Well, you can imagine my incredible, enormous, overflowing Gratitude! (THANKS, God!) Just look at what God has given me. I can do nothing else but to give it back to him. And as for me, when I overflow, it generally comes out of my mouth first, as I love to sing. But often, it comes out through my hands, or my heart, or my purse, or my time as well. I believe that whatever you do from overflow becomes (or is the manifestation of) WORSHIP. You can’t help yourself! You can’t stop yourself!!

In addition to my involvement in the music ministry at Green Acres (my church) and helping with 12 grade Sunday school (with ya’ll), which have both been such a joy for me, one of the things I do from overflow is my involvement with a ministry called Christian Women’s Job Corps. I’ve taught classes, helped interview prospective students, brought lunches and currently serve as Board Chair. It is a ministry that helps women move from dependency to self-sufficiency by giving them job and life skills from a Biblical perspective. I get to tell them “Jesus loves me this I know, for the Bible tells me so. And he loves you too!” I love our motto because it hits me right in my heart (and my experience). “A Hand Up, Not A Hand Out”. I like to encourage the ladies to use one hand to reach for that ‘hand up’ while the other hand reaches back to be a ‘hand up’ for the next one that comes behind them. That’s how God provides for us and uses us at the same time. I love that picture.
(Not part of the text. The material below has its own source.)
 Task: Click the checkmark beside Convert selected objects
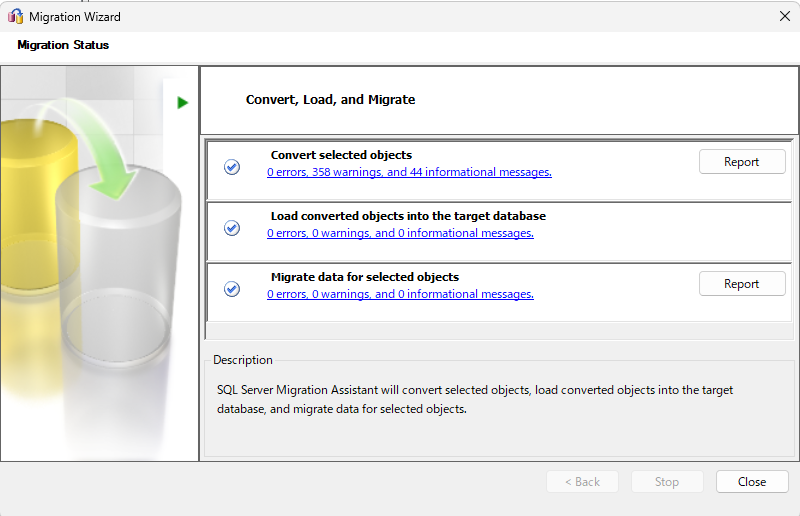(232, 167)
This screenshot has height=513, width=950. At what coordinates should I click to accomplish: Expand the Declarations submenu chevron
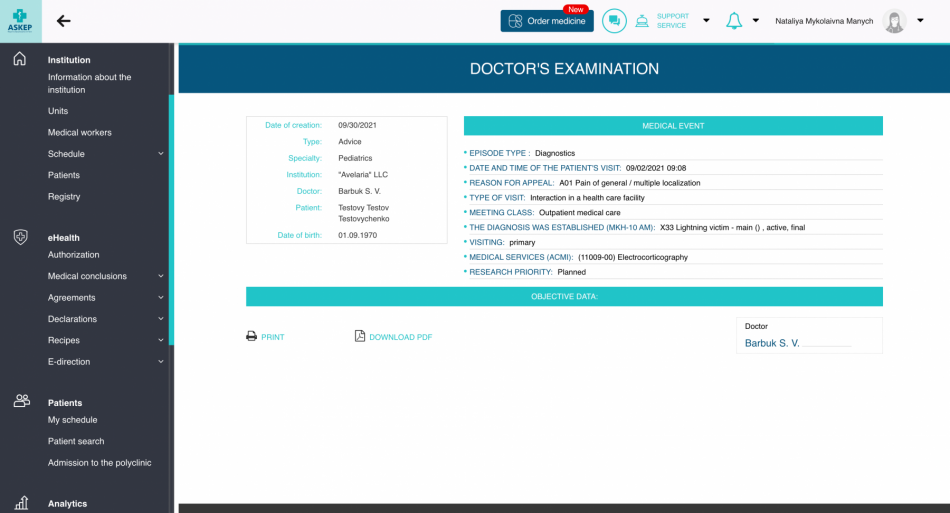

Another thing I love is just encouraging women in general. My mission statement is “to encourage myself and the women around me to (find and) use their God given powers for good.” That came from my motto and what I’ve always taught my daughters to do…”use your powers for good”. Of course, they sometimes roll their eyes at me, but I think they get it. I know because I see them doing it! I’ve even heard them saying it to their own friends! Some women have yet to figure out they have powers, much less that they’re supposed to use them.

This whole thing led me to exploring stewardship in general. I’m just on a journey with that right now. That’s how RSVP - Women Responding to God’s Call, began. It’s a group of women who are exploring what it means to embrace the unique and sacred trust of what God has given each one of us (in terms of time, talent, treasures, circumstance, seasons of life, etc.). What are we doing with what God has given us? (And it all comes from GOD!) How are we investing in the Kingdom?

For me the whole thing looks like a big continuous circle where God reaches down and gives me his hand (his provision), I use it and then I pass it along by being God’s provision for someone else. And God has given me so many opportunities to pull someone else along. I can’t count them all!

You just never know when something you say or do will be a witness, a blessing or a gift to another person; their provision (from God). At first, we may mistakenly think it’s from us and it’s our good deed. But don’t be seduced by that idea. We can only do and give from what we ourselves have received. And every good and perfect thing is from God. We’re just His instruments. (Remember Baalam’s Ass?) But He does use us and when He does, we get to share in the joy that comes from partnering with our Creator! We don’t always know how or when. But don’t wait to find out. Just go out and “use your powers for good!” (and for God). And see if out of your thanks comes giving and then out of your giving comes thanks.